ИСХОДНЫЙ ТЕКСТ:
────────────────────────────────────────

Судя по объявлениям в "Нашей стране", деятельность этого комитета по-видимому, в немалой степени благодаря г-ну Альшанскому в последнее время значительно оживилась.

***

 

Если еврею из Советского Союза нынче минуло 50-55 лет, он почти наверняка участвовал в войне и является, таким образом, ветераном борьбы с нацизмом. И таких среди нас очень много.

Есть инвалиды войны, есть многократно раненные, многократно награждённые, проявившие ту или иную степень героизма. Все они заслуживают почёта и уважения, признательности и благодарности нашего народа.

Я лично, из естественного опасения оказаться несправедливым и незаслуженно обидеть или преувеличенно вознести кого-либо, воздержался бы от введения какой бы то ни было шкалы "градации воинских заслуг".

Тем более, что воинское звание в советской армии, количество полученных орденов и медалей не всегда являются надёжным мерилом ратной доблести. Я не уверен, например, что маршал Брежнев или генерал Драгунский, увешанные ниже пупа "правительственными наградами", проявили больше мужества и отваги, чем какой-нибудь отставной сержант Хаймович, у которого "всего-то" два ордена Славы и которого честный, но наивный командир так настойчиво и безуспешно представлял к Герою.

Естественно, что после победы над Германией огромное большинство боевых офицеров было уволено в запас. Они стали рабочими и инженерами, учителями или завхозами, художниками или агрономами... Но всем им дорого боевое прошлое, и все они для нас – ветераны войны с нацизмом.

────────────────────────────────────────

ПРЕДОСТАВЛЕННЫЕ ЗАПИСИ:
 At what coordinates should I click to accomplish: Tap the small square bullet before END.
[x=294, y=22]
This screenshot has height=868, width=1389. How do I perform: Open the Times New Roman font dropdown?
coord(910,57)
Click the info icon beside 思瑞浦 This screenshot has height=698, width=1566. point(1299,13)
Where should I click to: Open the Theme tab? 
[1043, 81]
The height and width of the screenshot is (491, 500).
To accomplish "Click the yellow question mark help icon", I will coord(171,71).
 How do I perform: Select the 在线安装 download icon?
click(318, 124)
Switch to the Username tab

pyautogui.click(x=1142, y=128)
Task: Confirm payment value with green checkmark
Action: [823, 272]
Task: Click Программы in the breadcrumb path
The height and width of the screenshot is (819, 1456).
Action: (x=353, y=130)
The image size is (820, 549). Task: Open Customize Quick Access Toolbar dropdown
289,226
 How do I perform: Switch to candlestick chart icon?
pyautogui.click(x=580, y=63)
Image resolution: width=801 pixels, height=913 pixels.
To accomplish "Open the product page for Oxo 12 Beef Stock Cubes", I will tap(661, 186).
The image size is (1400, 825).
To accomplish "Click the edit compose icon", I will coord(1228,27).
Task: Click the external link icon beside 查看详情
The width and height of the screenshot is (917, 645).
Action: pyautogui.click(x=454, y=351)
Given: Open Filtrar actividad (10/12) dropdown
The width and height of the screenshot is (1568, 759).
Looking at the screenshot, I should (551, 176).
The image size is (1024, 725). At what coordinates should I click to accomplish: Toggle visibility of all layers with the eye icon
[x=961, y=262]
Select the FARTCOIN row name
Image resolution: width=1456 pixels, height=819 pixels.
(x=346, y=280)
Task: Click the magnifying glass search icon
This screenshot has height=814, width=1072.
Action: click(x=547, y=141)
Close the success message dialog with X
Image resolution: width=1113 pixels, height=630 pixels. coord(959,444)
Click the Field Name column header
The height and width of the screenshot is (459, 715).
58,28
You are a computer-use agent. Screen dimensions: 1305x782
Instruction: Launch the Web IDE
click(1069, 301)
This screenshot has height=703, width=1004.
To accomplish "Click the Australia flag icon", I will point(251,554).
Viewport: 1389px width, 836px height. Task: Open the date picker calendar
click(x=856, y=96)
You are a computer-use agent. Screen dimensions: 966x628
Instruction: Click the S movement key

────────────────────────────────────────

ЗАДАНИЯ:
(a) Сколько орденов Славы, согласно тексту о ветеранах войны с нацизмом, у отставного сержанта Хаймовича?
(b) Приведите продолжение текста о ветеранах войны с нацизмом, начиная сразу после его последнего предложения.

ОТВЕТЫ ПО ЗАДАНИЯМ:
(a) Два ордена Славы.

(b)
Не многие из них часто люди "без мирной профессии" − остались в кадрах советской армии (кстати, евреев сейчас среди них почти нет). Эти "кадровики" стали профессиональными военными, а точнее военными чиновниками, поскольку Россия не воюет уже более тридцати лет. Им продолжали присваивать очередные воинские звания, регулярно награждать орденами и медалями: за выслугу лет и в честь знаменательных дат. Постепенно они уходят на пенсию, их вытесняют молодые офицеры с высшим военным и техническим образованием те самые шустрые лейтенанты, которые пустили в обиход хлёсткое определение: "Полковник – это выживший из ума подполковник".

Конечно, не все кадровые офицеры посредственности: есть среди них и блестящие специалисты, каким был, например, мой земляк, светлой памяти Файвл Давидович, дорогой сын еврейского народа и бесстрашный борец против советского антисемитизма.

Но мне и беру на себя такую смелость всему еврейскому народу Давидович не был бы менее дорог, если бы последние тридцать лет вместо службы в советской армии он работал учителем или экономистом. Так же, как в биографии Йосэфа Трумпельдора отнюдь не самым главным является то, до какого воинского звания он дослужился в России.

Я был глубоко взволнован, когда Шимон Перес вручал жене и дочери Давидовича почётные знаки отличия полковника Армии обороны Израиля. Возможно, это пристрастная ненасытность человека, который знал его лично, но будь моя воля и власть я бы назвал именем Давидовича хотя бы улицу в каждом израильском городе, а на цоколе памятника, где-нибудь в центре "олимовского шикуна", выбил бы слова того же Трумпельдора:

"Хорошо умереть за нашу Родину".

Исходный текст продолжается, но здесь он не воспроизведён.